» How to complete this task:
For the records that follow, work out how many lines include "each" and give only that count.

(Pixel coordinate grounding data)
- - -

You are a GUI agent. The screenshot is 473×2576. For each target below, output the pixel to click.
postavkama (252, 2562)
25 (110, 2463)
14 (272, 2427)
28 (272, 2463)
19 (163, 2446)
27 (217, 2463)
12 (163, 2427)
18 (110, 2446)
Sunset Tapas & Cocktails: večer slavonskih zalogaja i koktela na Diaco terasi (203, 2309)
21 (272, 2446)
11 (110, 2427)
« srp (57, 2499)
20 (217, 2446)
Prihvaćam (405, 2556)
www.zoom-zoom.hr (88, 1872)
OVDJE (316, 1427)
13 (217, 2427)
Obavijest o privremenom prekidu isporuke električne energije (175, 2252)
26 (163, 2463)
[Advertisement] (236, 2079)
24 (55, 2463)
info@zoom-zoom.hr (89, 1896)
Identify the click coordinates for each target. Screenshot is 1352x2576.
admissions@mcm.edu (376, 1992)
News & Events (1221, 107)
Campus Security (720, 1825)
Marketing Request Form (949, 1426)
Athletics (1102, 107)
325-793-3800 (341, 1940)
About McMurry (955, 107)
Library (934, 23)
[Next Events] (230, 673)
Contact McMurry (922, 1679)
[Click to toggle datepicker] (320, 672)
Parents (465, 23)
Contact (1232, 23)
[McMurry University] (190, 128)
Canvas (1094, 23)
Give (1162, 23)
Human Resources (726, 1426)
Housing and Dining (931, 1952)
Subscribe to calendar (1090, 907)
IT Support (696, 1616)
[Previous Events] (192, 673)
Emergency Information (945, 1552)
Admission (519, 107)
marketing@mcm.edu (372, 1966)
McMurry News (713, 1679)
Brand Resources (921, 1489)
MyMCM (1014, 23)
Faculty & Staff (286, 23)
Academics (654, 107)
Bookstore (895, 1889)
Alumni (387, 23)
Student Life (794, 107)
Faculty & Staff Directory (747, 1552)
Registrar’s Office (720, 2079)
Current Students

- - -

» Expected answer:
2